A multivariable fixed-effects panel regression model was used to examine whether oral GC current use was associated with current age; disease duration; self-reported pain score; self-reported arthritis activity score; HAQ score; and current medication use, including bDMARDs, csDMARDs, NSAIDs and opioids. Age, self-reported pain score and self-reported arthritis activity score were transformed (divided by 10) for ease of interpreting the results. A fixed-effects model was chosen over a random effects model on the basis of the Hausman test. The fixed-effects model allows within-patient comparisons so that each patient is effectively acting as his or her own control.
Univariate transition state analysis was used to assess how these same factors influenced the HR of either commencing or ceasing oral GCs, with HRs relative to the first time point. In this analysis, two transition states were of interest: the transition from GC non-use at one visit to GC use at the next visit, and the transition from GC use at one visit to GC non-use at the next visit.
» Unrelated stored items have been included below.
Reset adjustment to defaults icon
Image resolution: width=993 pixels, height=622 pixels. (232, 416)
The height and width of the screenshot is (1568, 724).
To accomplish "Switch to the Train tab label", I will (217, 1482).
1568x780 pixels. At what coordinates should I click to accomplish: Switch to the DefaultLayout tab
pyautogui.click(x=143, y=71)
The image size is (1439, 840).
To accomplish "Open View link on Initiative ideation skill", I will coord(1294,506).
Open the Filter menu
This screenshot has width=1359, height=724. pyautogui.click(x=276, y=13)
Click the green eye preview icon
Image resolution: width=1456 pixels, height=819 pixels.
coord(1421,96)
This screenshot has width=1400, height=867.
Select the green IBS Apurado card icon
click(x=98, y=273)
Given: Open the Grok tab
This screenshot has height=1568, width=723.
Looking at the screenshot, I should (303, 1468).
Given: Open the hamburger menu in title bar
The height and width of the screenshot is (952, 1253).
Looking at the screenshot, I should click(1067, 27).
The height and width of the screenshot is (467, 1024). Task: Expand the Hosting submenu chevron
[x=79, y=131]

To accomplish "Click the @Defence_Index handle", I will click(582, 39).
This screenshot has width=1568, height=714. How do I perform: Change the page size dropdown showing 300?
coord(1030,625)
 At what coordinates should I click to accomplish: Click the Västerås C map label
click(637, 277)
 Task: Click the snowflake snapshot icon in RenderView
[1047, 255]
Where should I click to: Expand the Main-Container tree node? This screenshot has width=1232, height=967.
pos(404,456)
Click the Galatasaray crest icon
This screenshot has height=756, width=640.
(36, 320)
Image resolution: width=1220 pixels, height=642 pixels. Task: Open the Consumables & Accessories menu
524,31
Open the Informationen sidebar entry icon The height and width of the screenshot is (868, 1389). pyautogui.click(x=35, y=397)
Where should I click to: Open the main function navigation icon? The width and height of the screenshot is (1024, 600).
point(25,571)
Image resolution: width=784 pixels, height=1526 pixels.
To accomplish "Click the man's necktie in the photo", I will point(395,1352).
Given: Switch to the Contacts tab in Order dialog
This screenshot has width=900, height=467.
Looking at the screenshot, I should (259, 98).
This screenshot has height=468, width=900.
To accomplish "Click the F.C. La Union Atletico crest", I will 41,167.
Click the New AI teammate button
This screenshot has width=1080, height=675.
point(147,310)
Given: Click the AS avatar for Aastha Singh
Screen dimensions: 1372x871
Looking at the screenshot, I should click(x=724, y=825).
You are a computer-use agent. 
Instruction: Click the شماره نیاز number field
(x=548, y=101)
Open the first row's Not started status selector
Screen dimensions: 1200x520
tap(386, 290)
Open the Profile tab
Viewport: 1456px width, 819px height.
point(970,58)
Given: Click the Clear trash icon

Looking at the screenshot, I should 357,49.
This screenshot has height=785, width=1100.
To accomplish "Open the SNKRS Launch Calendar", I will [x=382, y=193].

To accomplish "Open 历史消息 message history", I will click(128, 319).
The fixed-effects panel regression model and transition state analyses included all patients with at least one follow-up visit after baseline. The panel regression model excluded those who were either on oral GCs at all visits or off oral GCs at all visits. Regression models were carried out using Stata version 12.1 software (StataCorp, College Station, TX, USA). The transition state analysis was carried out using R version 3.2.3 software (library msm version 1.6.4) [15, 16].